Once something becomes a habit, you’re not using willpower anymore. The key to overcoming your limited willpower is to use the finite amount you have to build habits, and then build up from those habits.

It takes about a month to build a habit. Because you don’t have infinite willpower, it is recommended that you build one habit at a time. If you try and fix your diet and workout routine at the same time, you might fail. The best practice is to find a diet that you can stick to for at least a month (with no short cuts) and build from there.

I switched from soda to water for a month. Then stopped drinking juice. Then I took out sugar from my tea and coffee. Finally, I limited my chocolate intake. That was enough to maintain a healthy weight for me. I worked my way up to a stable workout routine the same way.

I don’t know if I like the muscle analogy for building willpower. When a person commits to doing something he doesn’t want to do everyday, that person is signing up for a daily lesson on how to control his emotions. You realize that just because you want to do something, does not mean you should do it. After you overcome your desires a couple of times, you know what to expect next time. Everything becomes easier after that.

Instead of becoming stronger, I think you become smarter.

Do you mean like with a tennis ball?
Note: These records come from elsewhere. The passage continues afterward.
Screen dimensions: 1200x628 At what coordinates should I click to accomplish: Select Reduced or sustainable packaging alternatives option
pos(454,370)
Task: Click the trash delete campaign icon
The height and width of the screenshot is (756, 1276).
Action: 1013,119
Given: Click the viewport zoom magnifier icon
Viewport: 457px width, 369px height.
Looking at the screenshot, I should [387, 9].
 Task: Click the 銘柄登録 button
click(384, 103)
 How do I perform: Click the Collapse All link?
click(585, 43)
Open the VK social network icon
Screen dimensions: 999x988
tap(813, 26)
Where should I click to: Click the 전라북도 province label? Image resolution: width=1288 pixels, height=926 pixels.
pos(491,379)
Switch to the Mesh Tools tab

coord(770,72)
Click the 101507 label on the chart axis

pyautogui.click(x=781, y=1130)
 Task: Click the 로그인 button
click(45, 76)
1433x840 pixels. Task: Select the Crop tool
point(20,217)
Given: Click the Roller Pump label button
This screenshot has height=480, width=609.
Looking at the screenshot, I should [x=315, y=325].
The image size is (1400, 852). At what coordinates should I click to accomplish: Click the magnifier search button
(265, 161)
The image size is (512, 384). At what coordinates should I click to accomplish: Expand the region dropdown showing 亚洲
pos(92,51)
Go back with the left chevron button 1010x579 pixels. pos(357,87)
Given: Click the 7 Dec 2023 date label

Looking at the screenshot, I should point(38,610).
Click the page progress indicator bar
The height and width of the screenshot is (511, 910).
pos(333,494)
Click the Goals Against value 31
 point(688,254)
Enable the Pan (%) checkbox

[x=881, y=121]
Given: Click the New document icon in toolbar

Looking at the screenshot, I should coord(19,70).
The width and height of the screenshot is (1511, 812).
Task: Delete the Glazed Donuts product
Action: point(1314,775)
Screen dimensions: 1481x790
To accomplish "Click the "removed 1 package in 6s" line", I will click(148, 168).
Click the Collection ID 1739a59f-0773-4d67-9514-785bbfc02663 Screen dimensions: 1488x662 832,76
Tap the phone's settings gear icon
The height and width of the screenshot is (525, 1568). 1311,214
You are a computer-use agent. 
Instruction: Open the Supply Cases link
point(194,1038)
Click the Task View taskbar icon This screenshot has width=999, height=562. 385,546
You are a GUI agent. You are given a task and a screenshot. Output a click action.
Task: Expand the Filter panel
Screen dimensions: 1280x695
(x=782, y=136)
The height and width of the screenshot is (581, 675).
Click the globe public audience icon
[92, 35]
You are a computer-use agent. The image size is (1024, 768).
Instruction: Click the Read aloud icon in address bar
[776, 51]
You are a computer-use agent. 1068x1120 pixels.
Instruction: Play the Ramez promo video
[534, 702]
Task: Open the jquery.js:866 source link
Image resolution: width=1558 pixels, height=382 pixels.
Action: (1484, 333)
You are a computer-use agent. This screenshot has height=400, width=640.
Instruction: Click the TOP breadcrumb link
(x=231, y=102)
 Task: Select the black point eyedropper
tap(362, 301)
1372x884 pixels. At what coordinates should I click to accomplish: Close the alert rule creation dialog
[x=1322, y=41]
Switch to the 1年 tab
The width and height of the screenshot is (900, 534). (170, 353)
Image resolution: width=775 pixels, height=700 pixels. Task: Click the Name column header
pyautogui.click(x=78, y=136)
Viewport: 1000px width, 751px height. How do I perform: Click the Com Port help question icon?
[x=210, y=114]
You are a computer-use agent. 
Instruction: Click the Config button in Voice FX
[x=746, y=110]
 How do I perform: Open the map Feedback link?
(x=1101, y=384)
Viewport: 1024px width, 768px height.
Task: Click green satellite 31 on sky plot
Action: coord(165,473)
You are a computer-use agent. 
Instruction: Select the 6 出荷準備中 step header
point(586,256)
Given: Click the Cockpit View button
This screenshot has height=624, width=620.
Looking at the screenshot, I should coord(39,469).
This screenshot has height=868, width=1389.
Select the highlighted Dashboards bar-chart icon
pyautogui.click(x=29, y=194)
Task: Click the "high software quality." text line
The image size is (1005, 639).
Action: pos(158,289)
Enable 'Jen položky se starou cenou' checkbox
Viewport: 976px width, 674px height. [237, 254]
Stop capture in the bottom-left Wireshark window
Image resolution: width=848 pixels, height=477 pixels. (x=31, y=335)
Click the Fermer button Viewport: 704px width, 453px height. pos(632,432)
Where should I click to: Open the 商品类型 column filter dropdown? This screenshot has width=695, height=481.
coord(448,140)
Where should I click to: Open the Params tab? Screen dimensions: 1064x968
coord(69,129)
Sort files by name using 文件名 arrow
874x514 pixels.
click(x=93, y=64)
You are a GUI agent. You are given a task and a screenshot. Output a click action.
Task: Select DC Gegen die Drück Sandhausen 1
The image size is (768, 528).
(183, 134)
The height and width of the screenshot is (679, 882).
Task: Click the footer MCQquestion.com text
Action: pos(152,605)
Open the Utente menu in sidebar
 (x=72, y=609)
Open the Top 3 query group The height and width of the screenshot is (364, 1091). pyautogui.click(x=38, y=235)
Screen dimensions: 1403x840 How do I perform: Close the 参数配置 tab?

My Coach told me to get a tennis ball. I have them but never use them.

I agree! I’ve been overweight for about 7 years now (I also suffer from a muscle disease which causes a lot of pain), and about 4 months ago I moved to Colorado. The apartment complex’s pool opened June 1, and I started swimming almost every night.

It helps with the pain and makes me more flexible, but I hadn’t had access to a pool (regular and “free”) until I moved here. At first I could barely do 5 mini-laps (it’s not a full sized pool), but now I can swim constantly for about an hour or more at a time.

I’ve lighter than I’ve been in 7 years, and the pain has been dramatically reduced.

A tennis ball is too compliant. You need something stiffer to really work on trigger points as they are often kind of buried “within” the muscle (i.e. surrounded by other muscles rather than at the
surface fascia). You can find speciality products for this, but for a lot of things I find that a hard rubber lacrosse ball is just about perfect. For quads and calves I use a Quadballer or a lacrosse ball elevated on a yoga block. If you are doing it right, it should hurt like a son of a bitch when you start out (make sure not to roll over joints or straight on bone) but give rapid relieve from stiffness and muscle pain after a minute or so of recovery.